- [Task]: Type the records that follow again exactly as written, but drop the pictures.
═══ Supplied records
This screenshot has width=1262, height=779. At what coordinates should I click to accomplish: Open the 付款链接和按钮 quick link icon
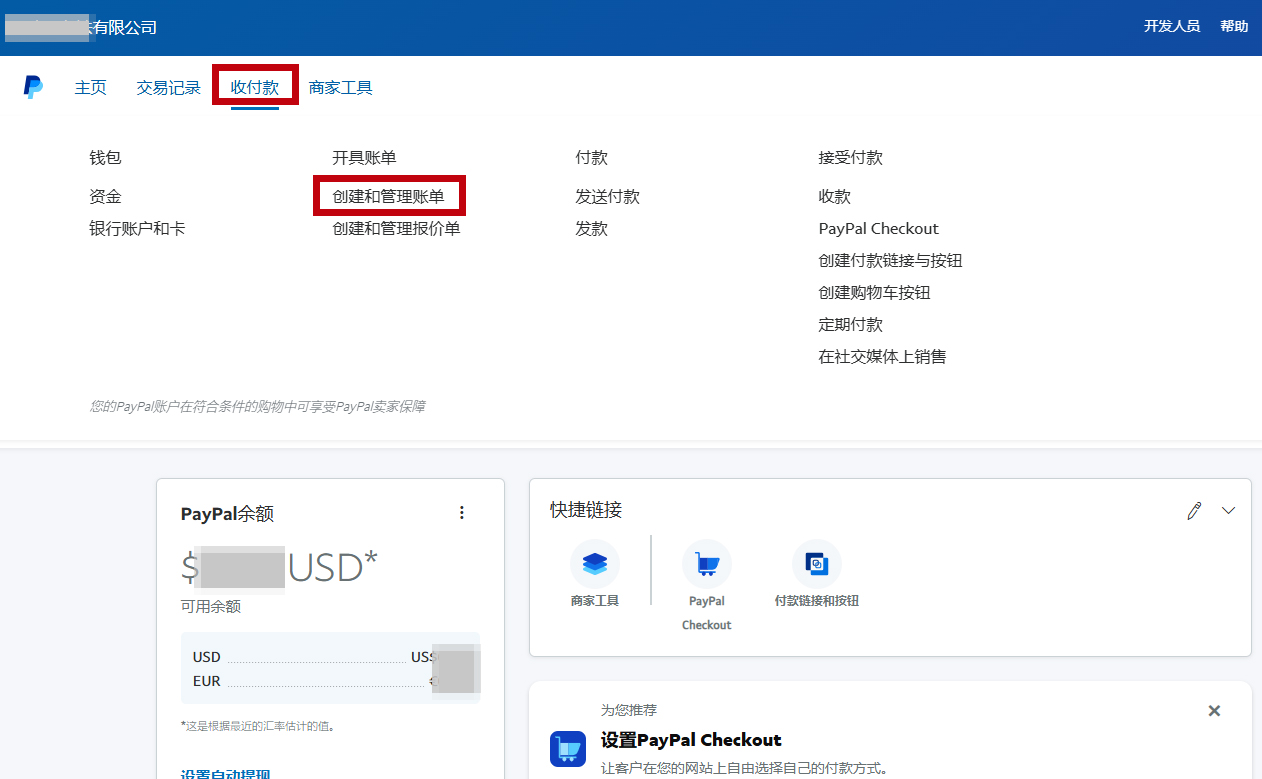click(x=817, y=565)
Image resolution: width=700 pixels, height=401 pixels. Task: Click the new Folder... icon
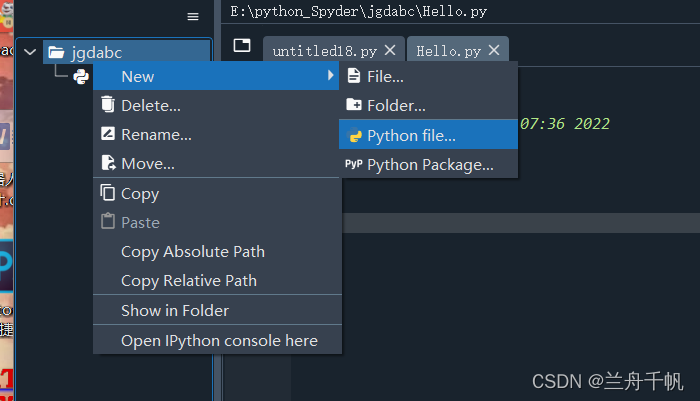(353, 105)
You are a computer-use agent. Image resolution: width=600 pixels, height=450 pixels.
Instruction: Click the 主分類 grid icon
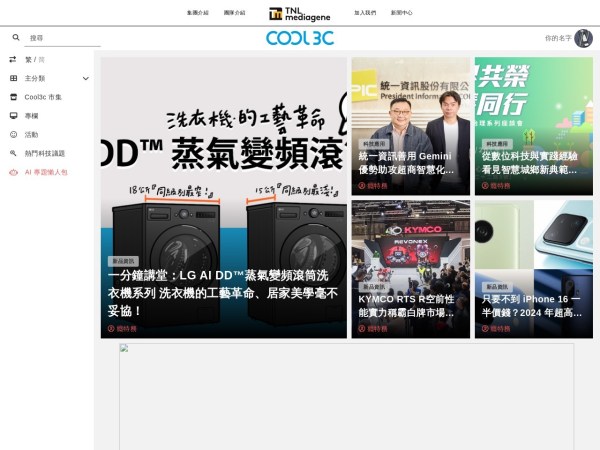(x=13, y=78)
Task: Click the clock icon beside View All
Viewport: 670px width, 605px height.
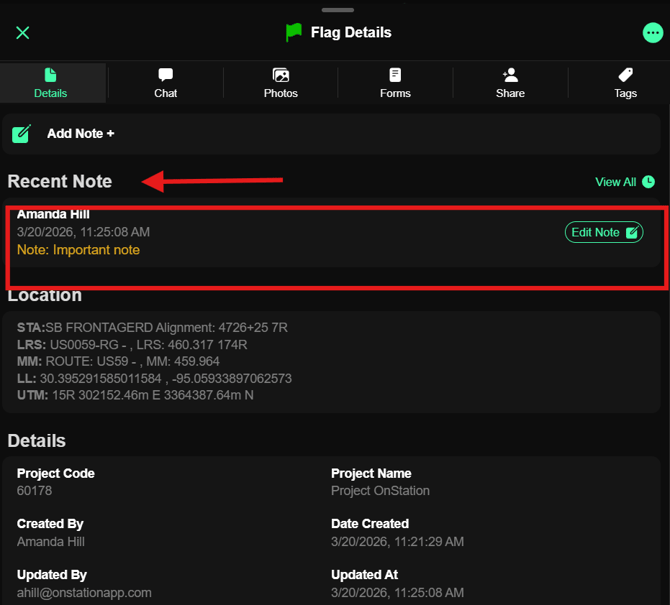Action: pos(648,182)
══════
- [Result below]:
This screenshot has width=1262, height=779. At what coordinates should I click to accomplish: Open the 付款链接和按钮 quick link icon
click(x=817, y=565)
Image resolution: width=700 pixels, height=401 pixels. Task: Click the new Folder... icon
(353, 105)
You are a computer-use agent. Image resolution: width=600 pixels, height=450 pixels.
Instruction: Click the 主分類 grid icon
(x=13, y=78)
Task: Click the clock icon beside View All
Viewport: 670px width, 605px height.
Action: pos(648,182)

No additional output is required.